Dalam sambutannya, Tetua Adat menyampaikan harapan agar kehadiran Wapres Gibran membawa dampak positif bagi masyarakat Raja Ampat. Ia juga menekankan pentingnya perlindungan spiritual dari alam dan leluhur setempat bagi seluruh rombongan.
“Selamat datang di Raja Ampat dan kami lakukan prosesi Mansorandak ini agar Bapak Wakil Presiden bersama rombongan menjadi bagian dari kami di Raja Ampat dan selalu dalam perlindungan oleh Tuhan Yang Maha Kuasa,” ujar Tetua Adat dalam prosesi tersebut.

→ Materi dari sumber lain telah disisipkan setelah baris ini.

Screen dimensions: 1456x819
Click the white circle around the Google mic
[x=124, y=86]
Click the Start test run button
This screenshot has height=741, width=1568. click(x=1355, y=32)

Penyambutan adat ini menjadi cerminan kuatnya nilai-nilai kearifan lokal masyarakat Papua yang menjunjung tinggi penghormatan terhadap tamu. Selain itu, momen ini juga memperlihatkan eratnya hubungan antara pemerintah pusat dengan masyarakat daerah, khususnya di wilayah timur Indonesia.
Turut hadir menyambut kedatangan Wapres di Bandara Marinda antara lain Wakil Gubernur Papua Barat Daya Ahmad Nausrau, Bupati Raja Ampat Orideko Iriano Burdam, serta sejumlah unsur Forkopimda setempat. Kehadiran para pejabat ini menunjukkan dukungan penuh terhadap agenda kunjungan kerja Wapres di daerah tersebut.
Dalam kunjungannya, Wapres Gibran didampingi sejumlah pejabat tinggi negara, di antaranya Menteri Koordinator Bidang Politik dan Keamanan Djamari Chaniago, Wakil Menteri Dalam Negeri Ribka Haluk, serta Gubernur Papua Barat Daya Elisa Kambu. Kehadiran para pejabat ini menandakan pentingnya kunjungan tersebut dalam mendorong percepatan pembangunan dan penguatan hubungan pemerintah dengan masyarakat Papua.
Kunjungan kerja ini diharapkan tidak hanya menjadi agenda seremonial semata, tetapi juga membawa dampak nyata bagi pembangunan dan kesejahteraan masyarakat Raja Ampat. Dengan kekayaan alam dan budaya yang dimiliki, Raja Ampat memiliki potensi besar untuk terus berkembang sebagai salah satu destinasi unggulan Indonesia sekaligus pusat pertumbuhan ekonomi di kawasan timur.